Navigating range-bound markets

If not for traders' emotions, returns from stocks would be identical to their earnings growth.

By V.N. Katsenelson Jan 7, 2010 1:35PM

I did a Q&A with FT readers in November. Because of its length, I’ve abbreviated it and broken it into three parts. Here is part two:

 

The exit strategy from a range-bound market


Will my observations continue to play out? In my book "Active Value Investing: Making Money in Range-Bound Markets," I inadvertently created a framework that explains the mechanism behind stock market cycles.

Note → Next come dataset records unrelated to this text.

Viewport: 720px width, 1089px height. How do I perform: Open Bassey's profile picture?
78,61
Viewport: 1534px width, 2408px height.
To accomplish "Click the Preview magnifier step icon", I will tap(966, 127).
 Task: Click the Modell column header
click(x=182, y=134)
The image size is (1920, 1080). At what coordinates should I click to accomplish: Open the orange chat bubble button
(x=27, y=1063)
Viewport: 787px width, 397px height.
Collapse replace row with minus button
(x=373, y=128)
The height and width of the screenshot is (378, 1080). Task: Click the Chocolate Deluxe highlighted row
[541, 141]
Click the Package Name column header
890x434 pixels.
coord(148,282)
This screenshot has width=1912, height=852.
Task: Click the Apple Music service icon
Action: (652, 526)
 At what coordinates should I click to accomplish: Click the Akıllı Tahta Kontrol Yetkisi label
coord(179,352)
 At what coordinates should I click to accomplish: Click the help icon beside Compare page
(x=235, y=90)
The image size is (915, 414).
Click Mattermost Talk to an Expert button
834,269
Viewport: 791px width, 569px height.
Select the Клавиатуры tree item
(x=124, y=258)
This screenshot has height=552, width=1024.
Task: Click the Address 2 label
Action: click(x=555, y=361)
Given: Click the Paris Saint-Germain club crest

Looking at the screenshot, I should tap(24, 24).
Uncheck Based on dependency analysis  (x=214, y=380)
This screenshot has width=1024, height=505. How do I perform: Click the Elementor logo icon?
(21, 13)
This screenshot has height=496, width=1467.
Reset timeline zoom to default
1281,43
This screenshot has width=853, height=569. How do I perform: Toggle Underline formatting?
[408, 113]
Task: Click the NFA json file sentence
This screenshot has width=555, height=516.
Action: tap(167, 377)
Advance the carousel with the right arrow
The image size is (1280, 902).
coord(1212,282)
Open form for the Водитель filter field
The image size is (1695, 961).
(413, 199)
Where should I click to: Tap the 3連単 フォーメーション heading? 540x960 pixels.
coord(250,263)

As things change over time one thing remains the same: Our emotions will make us overexcited about stocks, and this will drive stocks to above-average levels, giving us cause to be underexcited (I think I just made up a new word), which will result in treacherous periods of range-bound markets.

 

If it were not for our emotions, stocks would always hew very close to their value levels (a normalized P/E of 15) and secular market cycles would not occur. I am oversimplifying, but if it were not for emotions, returns from stocks during short, intermediate and long-term periods would be identical to their earnings growth.

 

Human emotions don’t let valuations (P/Es) remain in their average state of 15, and so they are driven to extremes, on both sides of the mean. Returns from stocks over short (one year) and intermediate terms (5, 10, or 15 years) may have a significant disconnect from their earnings growth. And the disconnect between earnings growth and stock market returns may persist for decades, or even longer.

 

Over, say, 30 years in the U.S. (it takes that long for bull and range-bound markets to cancel each other out), returns from stocks will be in line with economic growth.

 

The role of technical analysis and market timing

About a month after my book came out I regretted its subtitle, “Making money in range-bound markets.” People assumed that I knew what the range was, and the name also implied that I use technical analysis. “Sideways markets” would have been a more accurate description, but what’s done is done.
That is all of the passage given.